大肠癌是我国常见消化系统恶性肿瘤，大肠癌细胞对放疗和化疗的抵抗作用是导致临床治疗疗效减低和肿瘤复发乃至转移和导致患者死亡的主要原因。近年来，对其抵抗作用的形成机制有较多科学假设及实验证据，但目前仍未取得实质性进展和提供临床可行的治疗方案。自2016年起本课题组通过建立大肠癌体外-同期放化疗抵抗模型，证实了叉头框蛋白Q1(FoxQ1)对肿瘤细胞的抵抗作用具有重要意义，进而惊奇的发现经蒿甲醚作用后其表达有所下调，并可能逆转大肠癌细胞对同期放化疗的抵抗。.在此基础上，本研究拟进一步探索蒿甲醚在调控大肠癌细胞这种抵抗作用的确切机制。除阐明Fox Q1作为关键基因能对WnT/β-Catenin信号通路进行调控外，我们也将考量（验证）蒿甲醚能否通过此通路来逆转癌细胞对治疗的抵抗。本研究将会阐明肿瘤抵抗作用的形成机制，为蒿甲醚逆转大肠癌细胞对同期放化疗的抵抗作用提供扎实理论和实验证据。

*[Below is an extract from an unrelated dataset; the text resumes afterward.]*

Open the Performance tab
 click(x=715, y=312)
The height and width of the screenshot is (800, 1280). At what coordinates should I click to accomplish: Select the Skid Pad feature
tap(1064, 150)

Colorectal cancer is a common malignant tumor of digestive system in China. The resistance of Colorectal cancer cells against radiotherapy and chemotherapy is the main reason for the reduction of clinical treatment efficiency, tumor recurrence, tumor metastasis and patient death. In recent years, there has been numerous scientific hypotheses and experimental evidence about the formation of resistance. Nevertheless, no substantial achievement has been made and no feasible clinically therapeutic regimen has been proposed. Our research group has demonstrated that forkhead box Q1 (FoxQ1) plays a vital role in the resistance of tumor cells by modelling chemoradioresistant colorectal cell line in vitro since 2016. Surprisingly, artemether is discovered to downregulate the expression of FoxQ1, which implies the possibility of reversing chemoradioresistance for colorectal cnacer cells..On top of this, this study would further explore exact mechanisms behind which artemether regulates underlying resistant characteristic in colorectal cnacer cells. In addition to explaining that FoxQ1 serving as a key gene is capable of regulating wnt/β-Catenin signaling pathway, we would verify whether artemether reverses tumor-cell-resistance against therapy via this signaling pathway.To some extent, the study would illuminate the mechanism behind the formation of resistance for tumor. Thus, solid theory and experimental evidence that artemether could reverse the characteristic of chemoradioresistance in colorectal cancer cell lines would be develped, which will propose significant thought about how to improve clinical treatment efficiency.